(Data items)
● ● ●

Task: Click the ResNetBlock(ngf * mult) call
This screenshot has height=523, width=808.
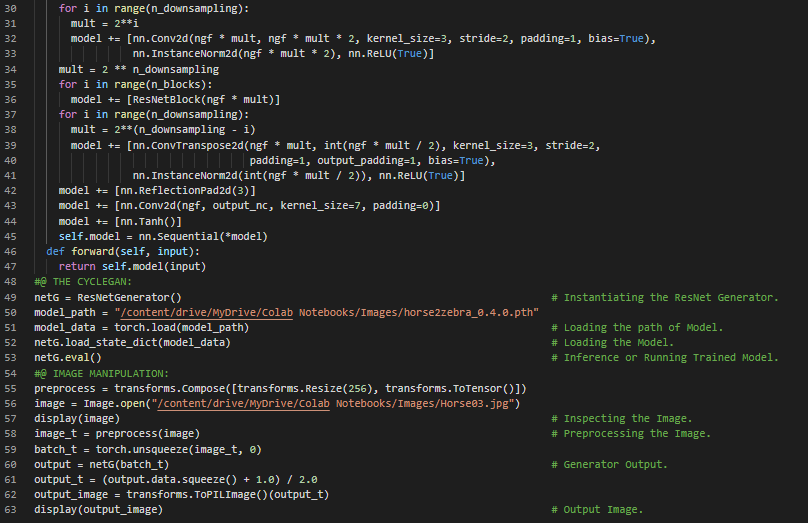Action: click(201, 100)
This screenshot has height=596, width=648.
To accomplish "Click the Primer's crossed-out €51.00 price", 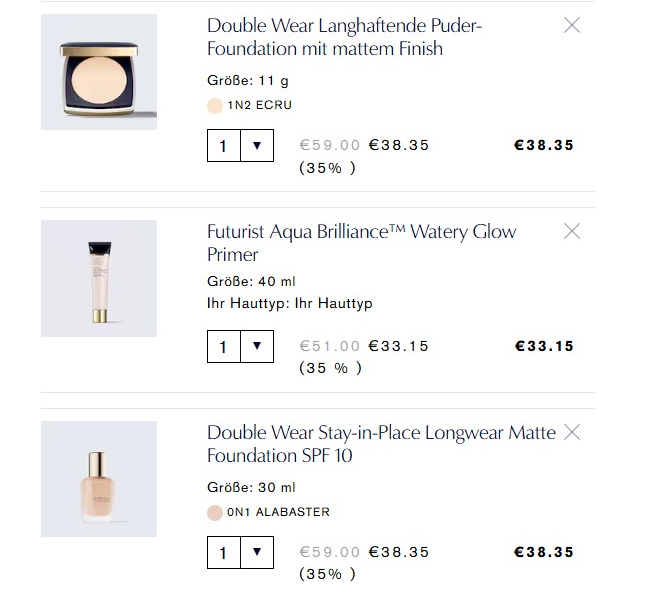I will tap(330, 347).
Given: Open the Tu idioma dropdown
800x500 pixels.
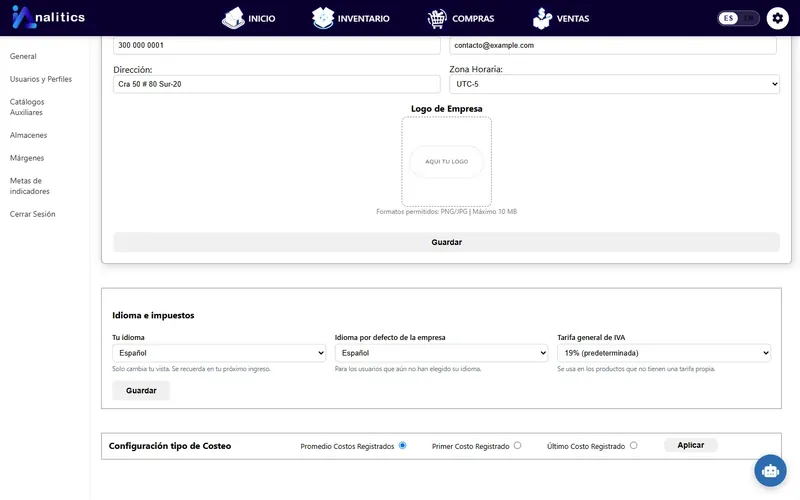Looking at the screenshot, I should pyautogui.click(x=219, y=353).
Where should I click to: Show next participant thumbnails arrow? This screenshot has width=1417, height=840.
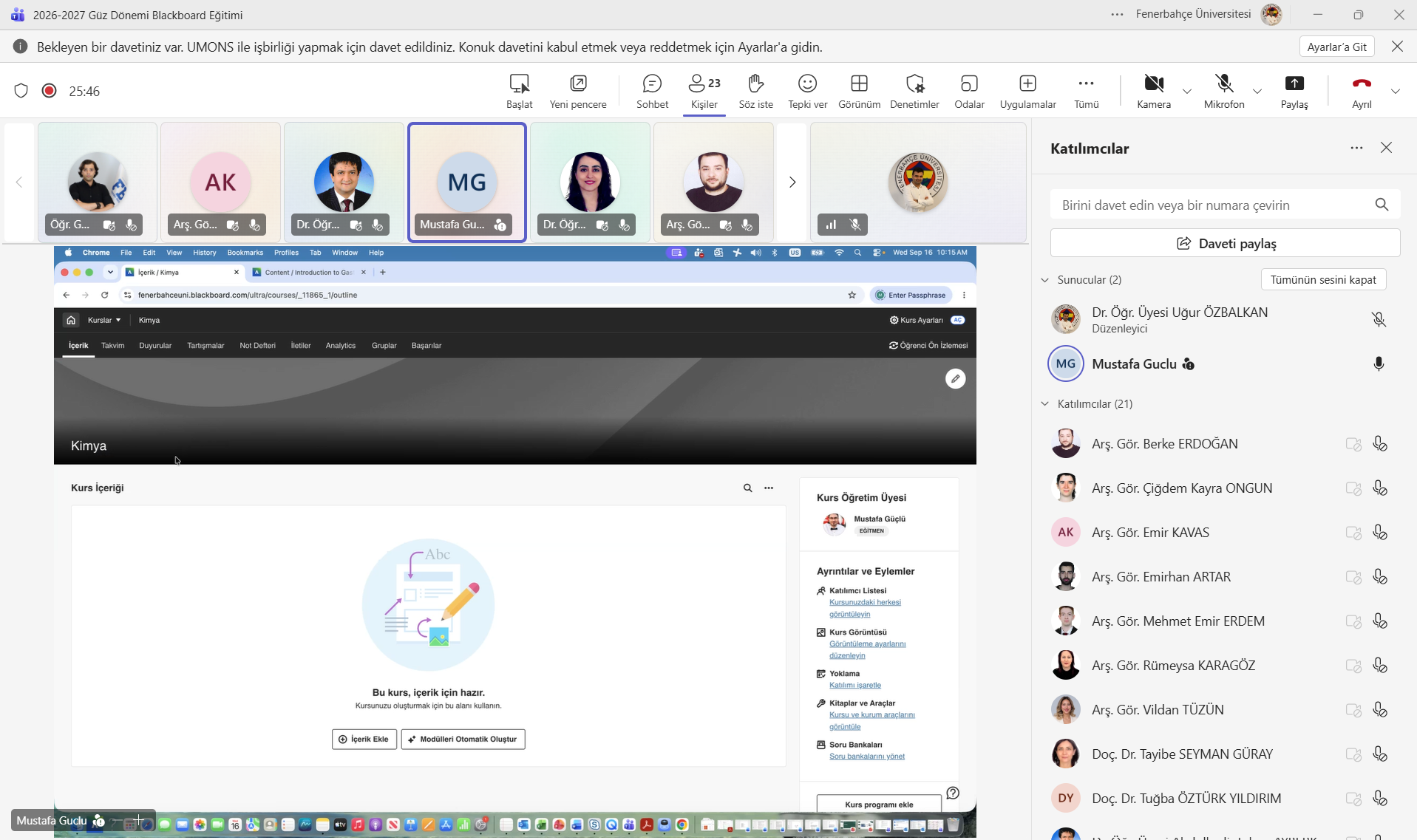click(x=792, y=182)
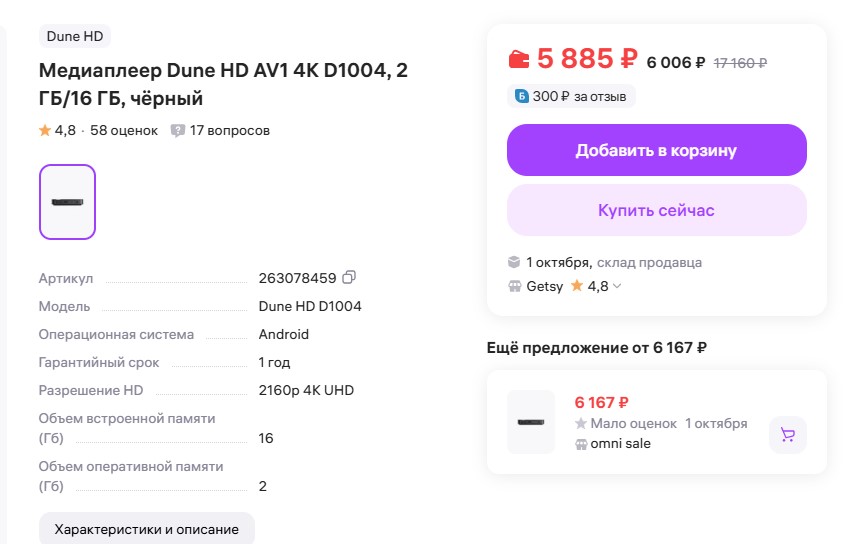This screenshot has height=544, width=864.
Task: Open the 17 вопросов link
Action: [230, 130]
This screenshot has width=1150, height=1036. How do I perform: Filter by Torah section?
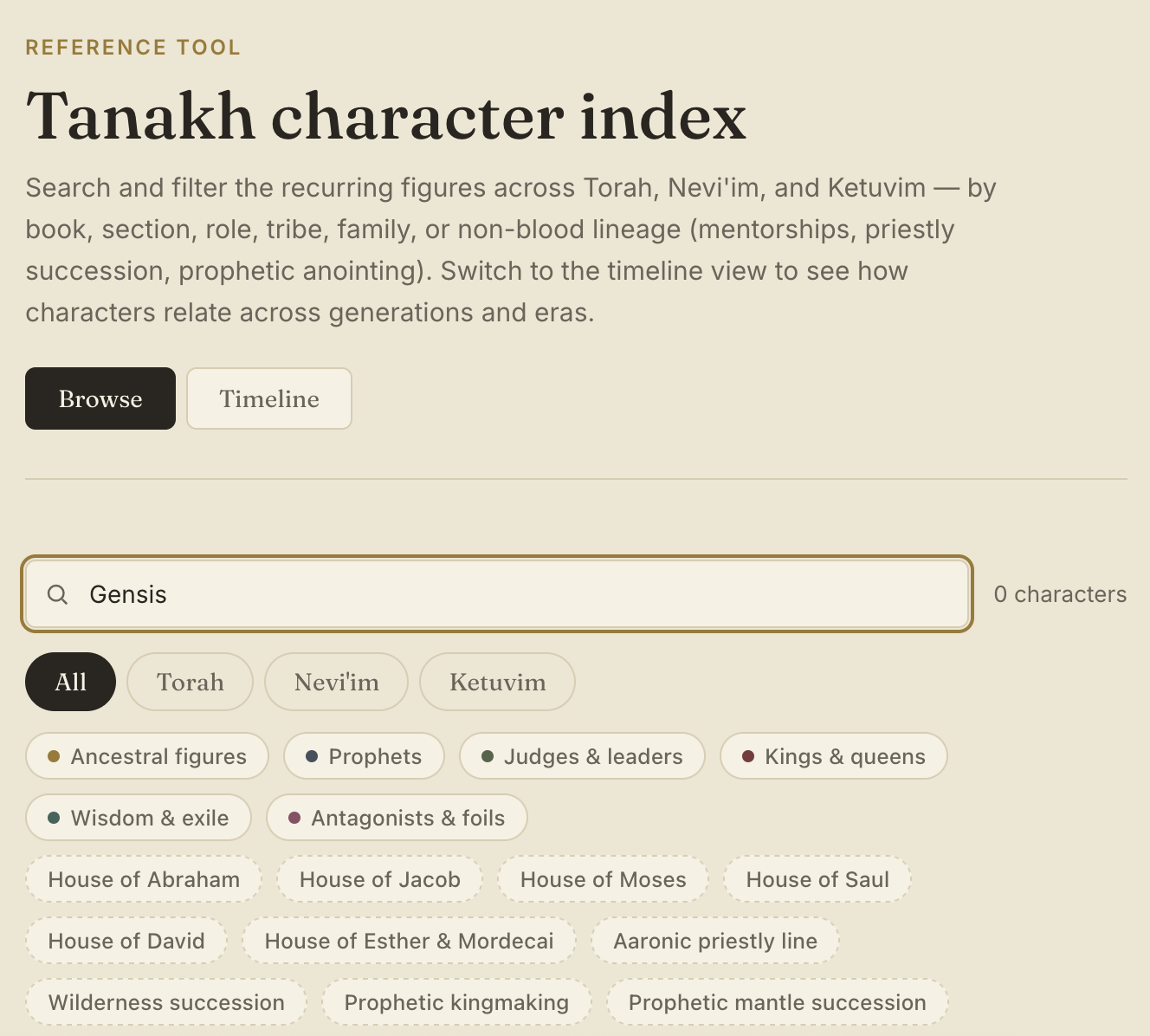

● ● ●

Nothing but the lines from the one holding "Where should I" through the final line of the entries should be retyped, exactly as they stand and without pictures.

Where should I click to: Show next participant thumbnails arrow? This screenshot has width=1417, height=840.
click(x=792, y=182)
This screenshot has height=544, width=864.
Task: Open the 17 вопросов link
Action: [230, 130]
This screenshot has width=1150, height=1036. How do I perform: Filter by Torah section?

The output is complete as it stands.